The request comes as the FCC considers amending its rules regarding the transmission of messages through the Emergency Alert System (EAS), with a specific focus on how those messages are transmitted visually and audibly.

Last year, officials at the FCC said they were considering updates to Part 11 of the commission’s rules regarding EAS messages that would require broadcasters to update certain terminology regarding national emergency messages, use a pre-written script as the visual message for such alerts and to poll the national IPAWS emergency messaging system when a local or state message is transmitted to stations and cable operators.

Federal regulations require local cable operators to install equipment capable of receiving messages transmitted through the Emergency Alert System, even if they hold an authorization letter from the FCC waiving their participation in the program.

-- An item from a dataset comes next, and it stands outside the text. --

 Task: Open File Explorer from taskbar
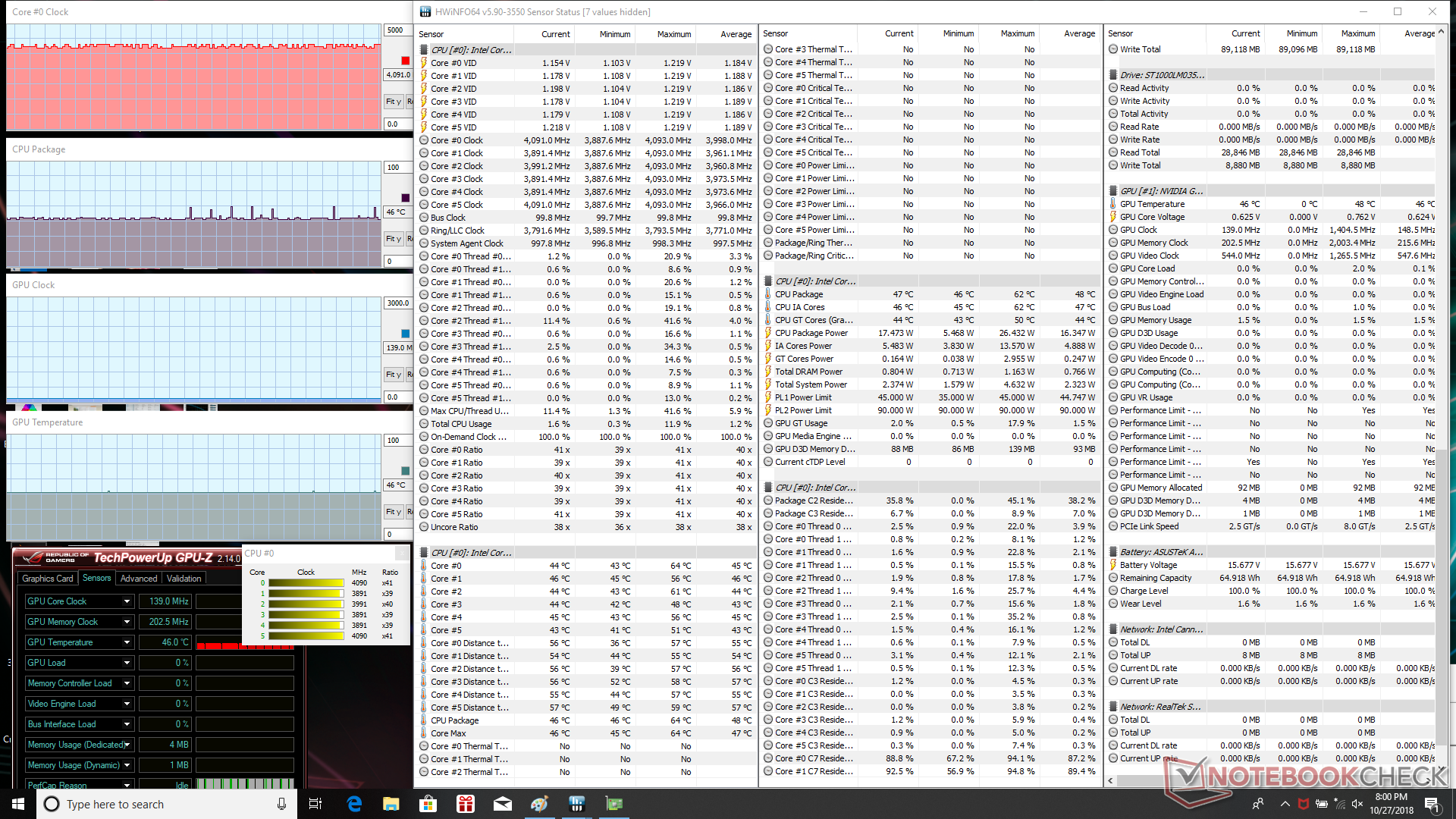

The proposed rule would change the way EAS messages are delivered through text tickers, or “crawls,” that are commonly displayed on broadcast and cable television during the transmission of an EAS message or test so that the text of the crawl offers better information about the type of message being sent.

Last week, the trade group ACA Connects filed a reply brief with the FCC saying its member operators participate in the EAS network, but warning that significant changes to how EAS messages are received and transmitted through their systems would be complex and has the potential to “introduce some risk of failure or malfunction.”

“Though there may be room for improvement in this area, the EAS performs its core function — wide distribution of emergency alerts to the general public in both audio and visual formats — with a high degree of reliability,” ACA Connects wrote in its brief.

ACA Connects did not say it was opposing the changes, but did request the FCC grant cable operators a two-year window to make changes to their equipment and methodology in order to comply with any changes that do come down the line. The two-year window was originally requested in separate comments filed by NCTA, a trade organization that represents larger cable providers and content programmers.